Correlation between User Experience and User Satisfaction: There is a moderate positive correlation (r = 0.409), indicating that better user experience is associated with higher user satisfaction. The positive value indicates a direct relationship in which user satisfaction increases as user experience increases. The moderate strength suggests that user experience has a noticeable but weak effect on satisfaction. This is consistent with previous research on virtual learning environments, which emphasizes that user experience plays a significant role in overall satisfaction[23].

Correlation between Learning Outcomes and User Satisfaction: There is a strong positive correlation (r = 0.732), indicating that better learning outcomes are strongly associated with higher user satisfaction. The strong positive value suggests a strong relationship in which improved learning outcomes significantly improve user satisfaction. This is consistent with research findings on educational platforms that emphasize the impact of learning outcomes on satisfaction[23],[24].

Correlation between Quality and User Satisfaction: There is a very strong positive correlation (r = 0.786), indicating that higher quality is strongly associated with higher user satisfaction. The very strong positive value indicates a very strong relationship in which the quality of features significantly influences user satisfaction. Previous studies also support the importance of quality features in virtual environments[24].

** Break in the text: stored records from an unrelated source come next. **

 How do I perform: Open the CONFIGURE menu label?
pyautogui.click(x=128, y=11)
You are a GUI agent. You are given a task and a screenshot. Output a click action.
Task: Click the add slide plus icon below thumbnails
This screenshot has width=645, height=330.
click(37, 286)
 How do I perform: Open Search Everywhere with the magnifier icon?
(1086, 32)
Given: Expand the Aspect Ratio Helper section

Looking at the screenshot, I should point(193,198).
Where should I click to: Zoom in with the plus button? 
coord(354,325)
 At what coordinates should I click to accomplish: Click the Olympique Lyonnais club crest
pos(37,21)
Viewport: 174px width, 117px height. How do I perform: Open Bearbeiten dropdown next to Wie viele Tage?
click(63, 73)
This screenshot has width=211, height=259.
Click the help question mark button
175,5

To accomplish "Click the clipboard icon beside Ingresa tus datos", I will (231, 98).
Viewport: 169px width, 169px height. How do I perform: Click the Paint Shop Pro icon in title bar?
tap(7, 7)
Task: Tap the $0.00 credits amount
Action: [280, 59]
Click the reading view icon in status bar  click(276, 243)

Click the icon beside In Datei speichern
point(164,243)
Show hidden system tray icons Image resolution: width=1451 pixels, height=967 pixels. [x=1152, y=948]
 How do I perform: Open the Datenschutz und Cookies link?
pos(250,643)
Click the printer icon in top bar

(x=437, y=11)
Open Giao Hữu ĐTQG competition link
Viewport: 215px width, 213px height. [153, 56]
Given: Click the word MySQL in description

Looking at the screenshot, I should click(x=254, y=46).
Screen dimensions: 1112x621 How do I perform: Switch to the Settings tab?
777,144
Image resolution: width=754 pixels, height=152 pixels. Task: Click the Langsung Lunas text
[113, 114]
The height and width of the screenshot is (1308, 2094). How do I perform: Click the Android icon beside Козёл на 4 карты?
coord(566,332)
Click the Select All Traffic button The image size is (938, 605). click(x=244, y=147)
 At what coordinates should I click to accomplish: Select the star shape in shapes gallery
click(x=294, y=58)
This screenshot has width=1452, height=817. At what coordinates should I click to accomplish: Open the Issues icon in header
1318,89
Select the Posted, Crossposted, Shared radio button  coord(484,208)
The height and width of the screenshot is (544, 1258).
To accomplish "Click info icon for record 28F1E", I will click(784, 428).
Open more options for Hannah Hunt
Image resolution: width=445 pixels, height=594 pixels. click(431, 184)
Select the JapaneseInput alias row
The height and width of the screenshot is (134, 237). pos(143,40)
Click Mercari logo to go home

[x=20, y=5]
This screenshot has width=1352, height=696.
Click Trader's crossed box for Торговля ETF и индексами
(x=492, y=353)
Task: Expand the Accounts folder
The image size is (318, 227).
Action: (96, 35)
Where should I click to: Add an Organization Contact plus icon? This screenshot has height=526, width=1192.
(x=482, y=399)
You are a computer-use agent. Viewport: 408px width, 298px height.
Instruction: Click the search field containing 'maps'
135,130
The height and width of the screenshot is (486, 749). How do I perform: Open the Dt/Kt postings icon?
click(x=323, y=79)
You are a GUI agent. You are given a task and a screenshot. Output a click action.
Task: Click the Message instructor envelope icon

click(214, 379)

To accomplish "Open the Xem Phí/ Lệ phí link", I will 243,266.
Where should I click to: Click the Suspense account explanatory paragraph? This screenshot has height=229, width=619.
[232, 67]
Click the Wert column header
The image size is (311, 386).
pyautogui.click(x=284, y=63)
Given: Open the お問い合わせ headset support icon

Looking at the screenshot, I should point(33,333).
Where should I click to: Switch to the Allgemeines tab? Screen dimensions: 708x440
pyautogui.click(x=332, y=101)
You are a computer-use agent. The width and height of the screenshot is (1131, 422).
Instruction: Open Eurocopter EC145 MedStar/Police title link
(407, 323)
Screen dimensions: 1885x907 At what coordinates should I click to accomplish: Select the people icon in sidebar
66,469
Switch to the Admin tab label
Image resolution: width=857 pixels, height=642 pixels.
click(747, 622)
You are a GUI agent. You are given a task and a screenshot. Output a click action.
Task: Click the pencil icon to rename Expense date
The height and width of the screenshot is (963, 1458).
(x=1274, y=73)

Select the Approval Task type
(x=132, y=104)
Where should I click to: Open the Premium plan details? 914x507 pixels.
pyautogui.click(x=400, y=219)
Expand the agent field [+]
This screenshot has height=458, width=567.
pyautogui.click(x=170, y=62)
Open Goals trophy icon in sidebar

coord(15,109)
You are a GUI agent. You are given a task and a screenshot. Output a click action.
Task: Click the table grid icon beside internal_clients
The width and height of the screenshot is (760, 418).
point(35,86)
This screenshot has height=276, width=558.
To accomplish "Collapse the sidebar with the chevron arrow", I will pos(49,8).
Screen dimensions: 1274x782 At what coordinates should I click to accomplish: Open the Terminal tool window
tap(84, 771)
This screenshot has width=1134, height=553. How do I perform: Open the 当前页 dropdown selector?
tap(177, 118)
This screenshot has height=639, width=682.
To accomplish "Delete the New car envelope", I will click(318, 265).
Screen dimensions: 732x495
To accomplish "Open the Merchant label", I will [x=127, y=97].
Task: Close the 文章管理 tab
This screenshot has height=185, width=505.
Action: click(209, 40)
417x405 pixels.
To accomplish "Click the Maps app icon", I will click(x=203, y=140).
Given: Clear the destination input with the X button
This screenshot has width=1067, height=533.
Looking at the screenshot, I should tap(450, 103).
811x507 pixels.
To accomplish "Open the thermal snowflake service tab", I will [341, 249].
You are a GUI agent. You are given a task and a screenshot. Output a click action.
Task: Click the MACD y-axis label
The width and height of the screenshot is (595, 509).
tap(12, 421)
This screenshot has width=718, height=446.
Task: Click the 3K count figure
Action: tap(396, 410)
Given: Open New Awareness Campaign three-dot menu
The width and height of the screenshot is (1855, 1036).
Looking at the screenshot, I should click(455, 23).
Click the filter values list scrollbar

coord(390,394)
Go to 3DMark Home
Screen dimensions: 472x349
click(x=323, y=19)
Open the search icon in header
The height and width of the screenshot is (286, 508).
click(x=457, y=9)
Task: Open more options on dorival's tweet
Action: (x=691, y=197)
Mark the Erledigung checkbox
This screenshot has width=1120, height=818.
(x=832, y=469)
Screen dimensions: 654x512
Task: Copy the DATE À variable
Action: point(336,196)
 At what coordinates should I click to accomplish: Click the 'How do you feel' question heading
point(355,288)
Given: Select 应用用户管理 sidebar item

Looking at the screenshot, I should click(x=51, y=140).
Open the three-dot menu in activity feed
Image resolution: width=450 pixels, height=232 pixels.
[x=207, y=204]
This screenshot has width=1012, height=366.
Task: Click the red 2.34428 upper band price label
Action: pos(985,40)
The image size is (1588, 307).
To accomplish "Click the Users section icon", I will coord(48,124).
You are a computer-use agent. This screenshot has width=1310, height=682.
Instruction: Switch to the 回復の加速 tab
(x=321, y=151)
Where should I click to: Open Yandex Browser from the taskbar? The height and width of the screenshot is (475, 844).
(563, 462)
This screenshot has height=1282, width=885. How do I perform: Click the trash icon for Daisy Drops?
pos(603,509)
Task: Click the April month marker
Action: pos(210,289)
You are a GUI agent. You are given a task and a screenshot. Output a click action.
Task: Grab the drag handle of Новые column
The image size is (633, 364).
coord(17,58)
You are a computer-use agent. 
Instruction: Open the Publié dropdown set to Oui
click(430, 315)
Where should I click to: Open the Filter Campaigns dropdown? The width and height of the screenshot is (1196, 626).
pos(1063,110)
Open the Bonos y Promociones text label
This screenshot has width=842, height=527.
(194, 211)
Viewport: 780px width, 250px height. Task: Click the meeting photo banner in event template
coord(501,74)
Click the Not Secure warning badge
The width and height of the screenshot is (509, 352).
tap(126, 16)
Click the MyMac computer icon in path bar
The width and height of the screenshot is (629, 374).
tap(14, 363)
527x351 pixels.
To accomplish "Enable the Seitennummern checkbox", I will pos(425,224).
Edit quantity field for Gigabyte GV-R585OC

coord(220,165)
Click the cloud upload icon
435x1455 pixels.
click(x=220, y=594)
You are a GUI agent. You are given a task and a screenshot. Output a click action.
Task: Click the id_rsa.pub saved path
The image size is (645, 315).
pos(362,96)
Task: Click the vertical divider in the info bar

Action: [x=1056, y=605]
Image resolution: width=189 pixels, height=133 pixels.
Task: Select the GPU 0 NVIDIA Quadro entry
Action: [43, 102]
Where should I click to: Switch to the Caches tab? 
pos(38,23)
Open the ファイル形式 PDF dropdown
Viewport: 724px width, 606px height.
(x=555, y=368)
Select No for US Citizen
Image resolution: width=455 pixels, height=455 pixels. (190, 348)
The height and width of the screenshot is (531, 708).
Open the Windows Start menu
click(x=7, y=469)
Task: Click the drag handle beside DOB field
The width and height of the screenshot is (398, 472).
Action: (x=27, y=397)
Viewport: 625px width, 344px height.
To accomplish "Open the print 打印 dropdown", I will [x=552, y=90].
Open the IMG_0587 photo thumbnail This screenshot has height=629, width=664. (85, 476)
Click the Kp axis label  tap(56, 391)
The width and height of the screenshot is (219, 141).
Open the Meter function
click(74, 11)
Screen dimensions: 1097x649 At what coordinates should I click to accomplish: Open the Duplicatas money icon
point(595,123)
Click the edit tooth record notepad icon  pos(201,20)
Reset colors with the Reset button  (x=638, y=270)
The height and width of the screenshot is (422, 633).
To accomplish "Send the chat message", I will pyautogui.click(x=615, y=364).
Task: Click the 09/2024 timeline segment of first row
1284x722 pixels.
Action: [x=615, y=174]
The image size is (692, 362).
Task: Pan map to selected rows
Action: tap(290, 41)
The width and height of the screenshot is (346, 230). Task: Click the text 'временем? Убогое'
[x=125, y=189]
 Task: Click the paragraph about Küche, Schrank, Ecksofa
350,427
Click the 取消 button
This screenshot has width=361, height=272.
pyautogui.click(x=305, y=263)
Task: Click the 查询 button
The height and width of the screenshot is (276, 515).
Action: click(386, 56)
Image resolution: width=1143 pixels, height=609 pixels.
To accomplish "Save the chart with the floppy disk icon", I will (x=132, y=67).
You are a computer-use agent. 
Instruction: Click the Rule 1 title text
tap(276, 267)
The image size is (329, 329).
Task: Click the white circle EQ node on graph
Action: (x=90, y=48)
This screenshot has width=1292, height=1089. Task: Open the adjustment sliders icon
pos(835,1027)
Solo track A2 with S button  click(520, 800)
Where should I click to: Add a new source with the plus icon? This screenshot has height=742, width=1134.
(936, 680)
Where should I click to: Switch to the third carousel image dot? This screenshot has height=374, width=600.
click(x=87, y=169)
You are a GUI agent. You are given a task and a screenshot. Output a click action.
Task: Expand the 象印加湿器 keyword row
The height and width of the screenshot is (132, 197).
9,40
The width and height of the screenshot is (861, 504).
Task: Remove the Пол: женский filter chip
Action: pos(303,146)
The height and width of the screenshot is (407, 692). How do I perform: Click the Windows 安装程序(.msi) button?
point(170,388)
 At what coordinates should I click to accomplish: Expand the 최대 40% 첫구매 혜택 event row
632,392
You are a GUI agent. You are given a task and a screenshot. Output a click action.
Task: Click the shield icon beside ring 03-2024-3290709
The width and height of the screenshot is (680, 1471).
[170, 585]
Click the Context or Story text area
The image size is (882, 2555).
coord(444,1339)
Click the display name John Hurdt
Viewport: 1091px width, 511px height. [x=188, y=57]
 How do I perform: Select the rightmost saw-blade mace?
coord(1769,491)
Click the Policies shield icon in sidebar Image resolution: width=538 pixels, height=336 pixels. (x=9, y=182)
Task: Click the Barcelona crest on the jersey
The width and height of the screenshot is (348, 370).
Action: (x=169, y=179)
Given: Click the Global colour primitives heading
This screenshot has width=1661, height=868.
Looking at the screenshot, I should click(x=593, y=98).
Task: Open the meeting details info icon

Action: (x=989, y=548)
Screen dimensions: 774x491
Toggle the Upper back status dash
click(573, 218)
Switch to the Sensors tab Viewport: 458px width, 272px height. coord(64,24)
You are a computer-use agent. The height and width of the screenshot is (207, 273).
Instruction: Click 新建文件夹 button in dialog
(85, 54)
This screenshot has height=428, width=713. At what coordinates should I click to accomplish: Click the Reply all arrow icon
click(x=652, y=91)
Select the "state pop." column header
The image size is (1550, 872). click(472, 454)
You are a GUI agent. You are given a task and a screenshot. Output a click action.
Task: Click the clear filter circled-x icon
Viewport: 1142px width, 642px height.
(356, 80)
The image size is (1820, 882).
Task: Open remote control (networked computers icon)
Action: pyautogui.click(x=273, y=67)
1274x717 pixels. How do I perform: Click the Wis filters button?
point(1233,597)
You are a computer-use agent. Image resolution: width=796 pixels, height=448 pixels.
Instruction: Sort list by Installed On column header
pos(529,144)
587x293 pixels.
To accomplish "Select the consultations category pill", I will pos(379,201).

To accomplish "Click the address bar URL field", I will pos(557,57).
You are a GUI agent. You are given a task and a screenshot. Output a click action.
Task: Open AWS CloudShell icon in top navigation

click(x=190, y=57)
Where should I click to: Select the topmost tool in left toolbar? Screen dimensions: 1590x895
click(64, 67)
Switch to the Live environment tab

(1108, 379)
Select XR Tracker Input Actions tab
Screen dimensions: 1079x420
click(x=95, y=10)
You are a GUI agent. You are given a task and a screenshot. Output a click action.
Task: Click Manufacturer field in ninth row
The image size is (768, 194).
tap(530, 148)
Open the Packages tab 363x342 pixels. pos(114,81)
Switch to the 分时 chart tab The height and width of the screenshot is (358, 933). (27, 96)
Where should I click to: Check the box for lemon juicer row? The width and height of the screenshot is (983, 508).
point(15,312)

Correlation Interaction and user satisfaction: There is a strong positive correlation (r = 0.661), indicating that better interaction is strongly related to higher user satisfaction. The strong positive value indicates a strong relationship where effective interaction significantly improves user satisfaction. Similar studies have found that interaction features are important in engaging students and increasing their satisfaction[23].

To further analyze the correlations, we categorized the variables into two general groups: personal factors (user experience, learning outcomes) and platform factors (quality, interaction). We also analyzed the correlations between these groups and user satisfaction.

Correlation between Personal Factors and User Satisfaction: There is a strong positive correlation (r = 0.655), indicating that better personal factors are associated with higher user satisfaction. The strong positive value suggests that improvements in personal factors such as user experience and learning outcomes significantly improve satisfaction.

Table 7.

Correlation analysis results

Correlation between Platform Factors and User Satisfaction: There is a very strong positive correlation (r = 0.846), indicating that better platform factors are highly associated with higher user satisfaction. The very strong positive value highlights the significant impact of platform features such as quality and interactivity on satisfaction.

Correlation between Personal Factors and Platform Factors: There is a strong positive correlation (r = 0.730), indicating that improvements in personal factors are likely to be associated with improvements in platform factors. The strong positive value suggests that improvements in personal factors are correlated with better platform features, reflecting an interdependent relationship.

These correlations provide insight into how the grouped variables relate to each other and overall user satisfaction. The high correlation between platform factors and user satisfaction highlights the importance of high quality features and effective interactivity in increasing user satisfaction.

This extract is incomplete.